# [GOAL OF THE EXERCISE]
Retype exactly the lines from the one that contains "Image resolution: width=354" through the end of the listing, both included, but not the pictures.

START SUPPLIED MATERIAL

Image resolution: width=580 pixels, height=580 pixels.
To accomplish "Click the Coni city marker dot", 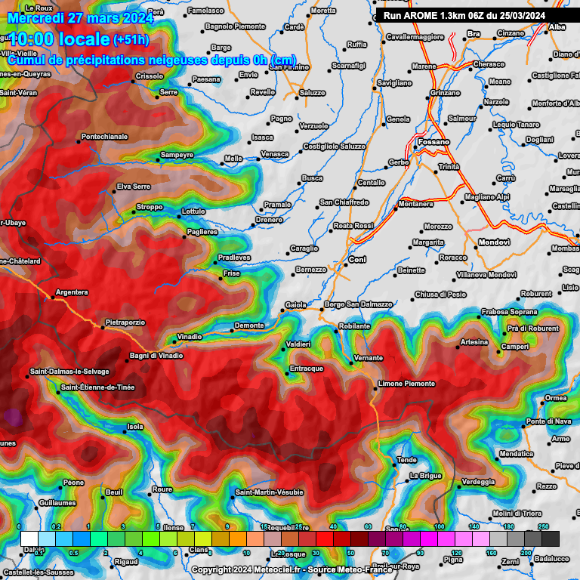I will (346, 266).
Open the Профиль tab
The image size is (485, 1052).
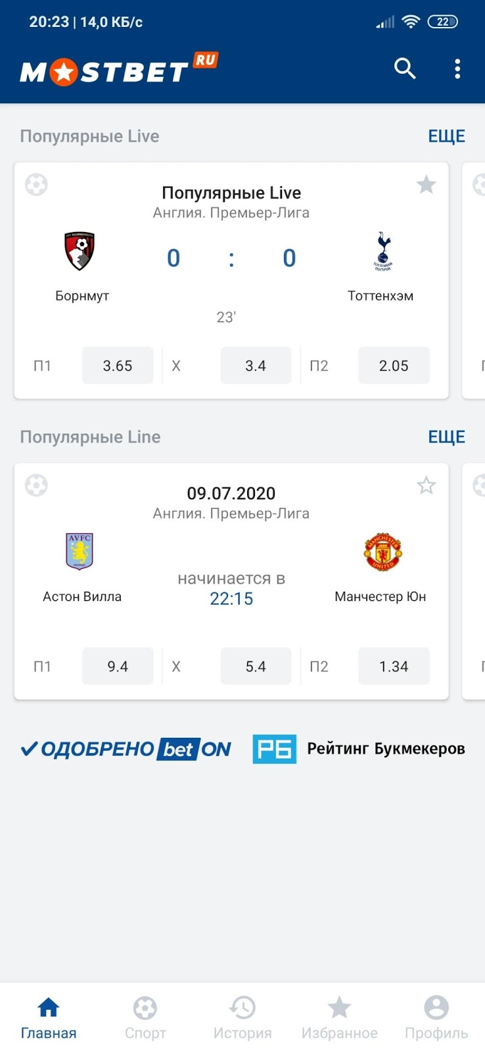(x=436, y=1017)
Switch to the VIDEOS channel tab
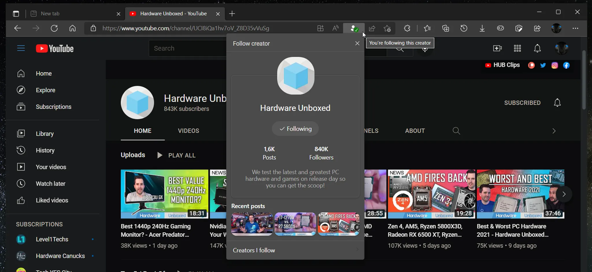 (x=188, y=131)
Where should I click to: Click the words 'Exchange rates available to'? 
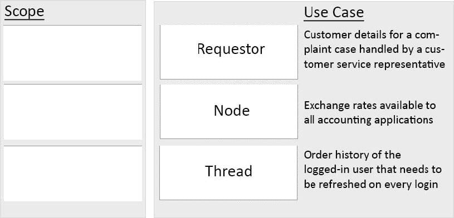[370, 106]
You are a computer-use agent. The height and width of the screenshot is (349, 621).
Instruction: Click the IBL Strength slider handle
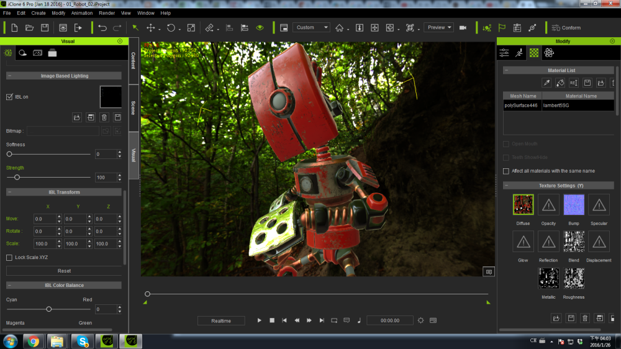pos(17,178)
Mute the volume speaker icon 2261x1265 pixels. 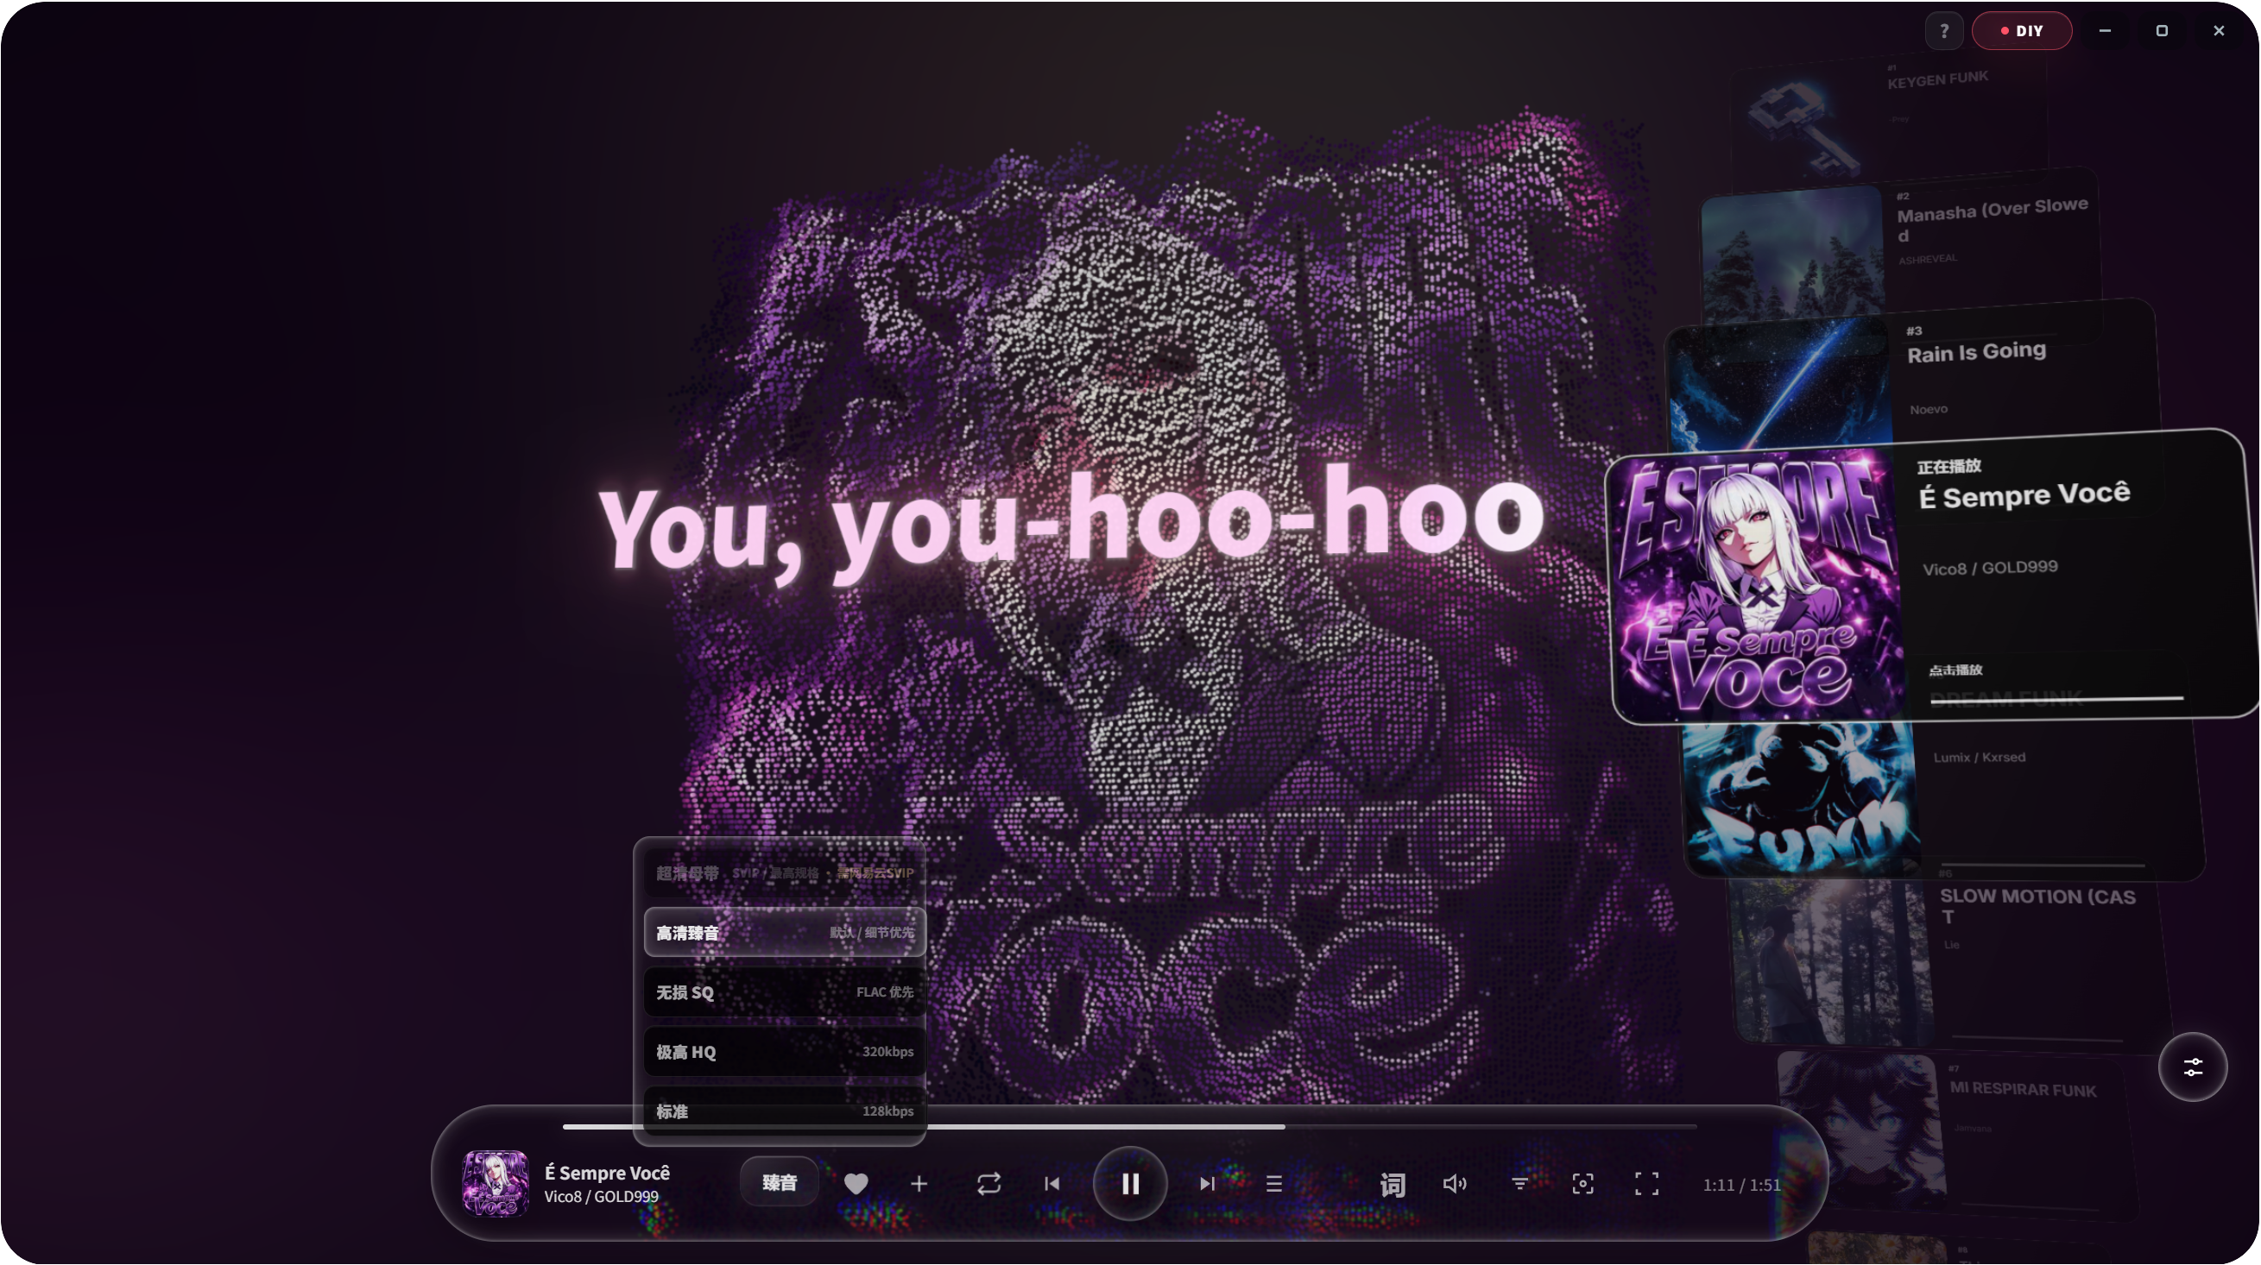point(1454,1183)
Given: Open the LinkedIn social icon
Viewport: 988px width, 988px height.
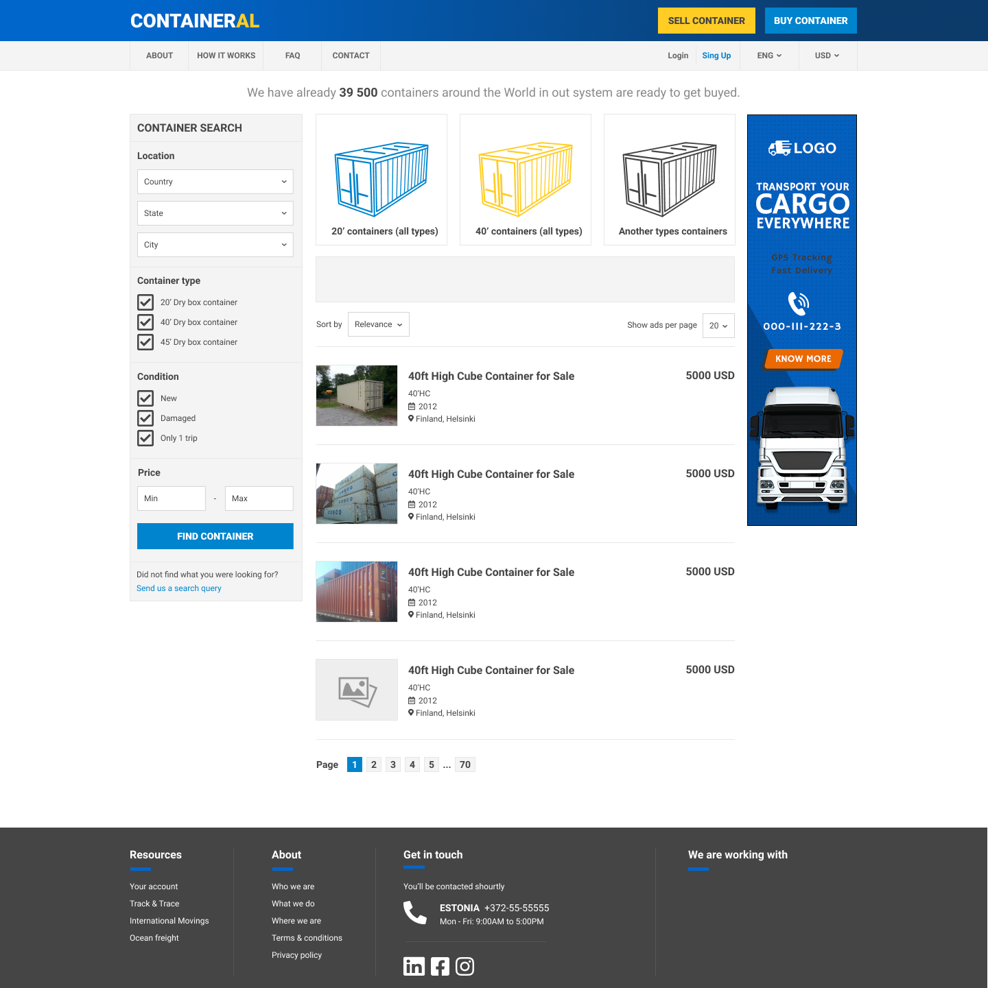Looking at the screenshot, I should point(414,967).
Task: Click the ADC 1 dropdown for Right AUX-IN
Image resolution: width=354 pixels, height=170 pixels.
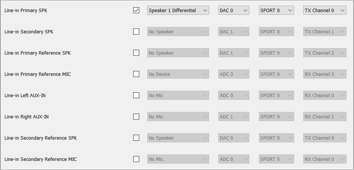Action: tap(234, 116)
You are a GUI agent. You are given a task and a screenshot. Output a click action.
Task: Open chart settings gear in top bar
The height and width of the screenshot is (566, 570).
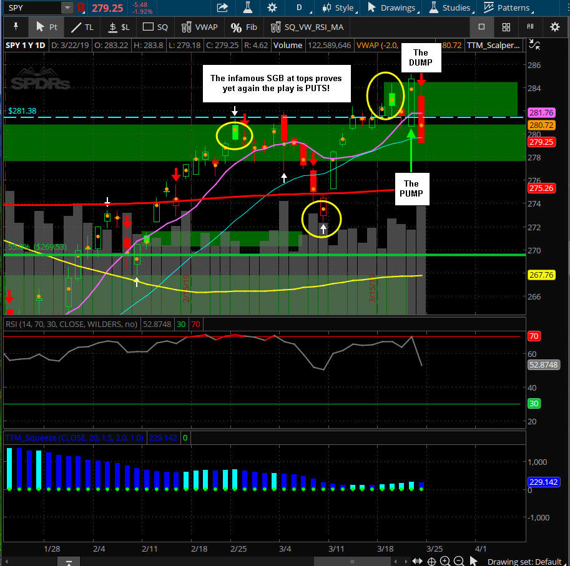(x=272, y=8)
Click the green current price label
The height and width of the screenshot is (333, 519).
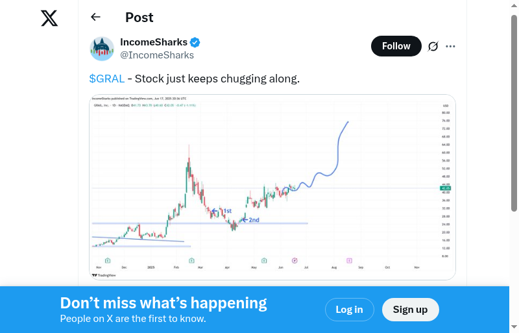click(x=445, y=188)
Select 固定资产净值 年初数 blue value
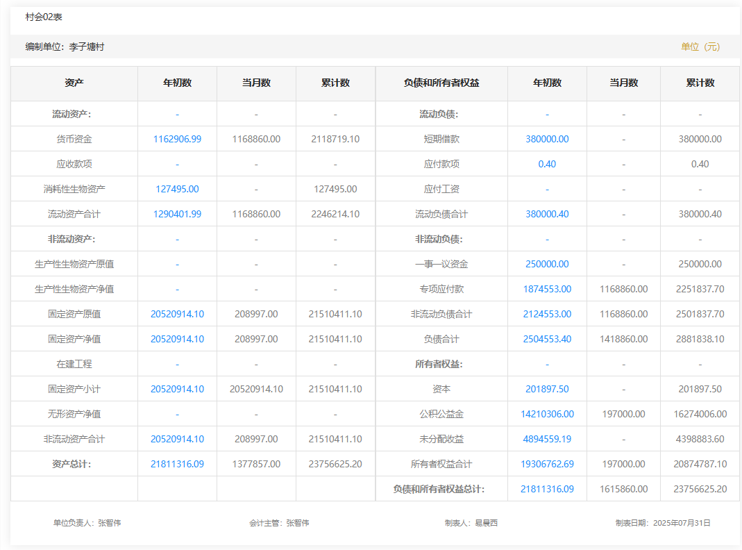Image resolution: width=742 pixels, height=550 pixels. [177, 339]
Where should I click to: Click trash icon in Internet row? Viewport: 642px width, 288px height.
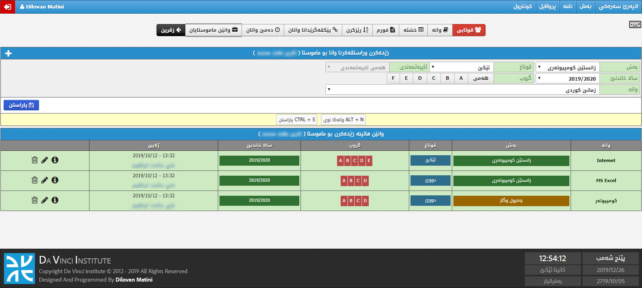click(35, 160)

END SUPPLIED MATERIAL

# [REPLY]
Image resolution: width=354 pixels, height=170 pixels.
Action: tap(234, 116)
You are a GUI agent. You are given a task and a screenshot. Output a click action.
Task: Open chart settings gear in top bar
The height and width of the screenshot is (566, 570).
(x=272, y=8)
Click the green current price label
The height and width of the screenshot is (333, 519).
click(x=445, y=188)
Select 固定资产净值 年初数 blue value
Image resolution: width=742 pixels, height=550 pixels. [177, 339]
Where should I click to: Click trash icon in Internet row? Viewport: 642px width, 288px height.
click(35, 160)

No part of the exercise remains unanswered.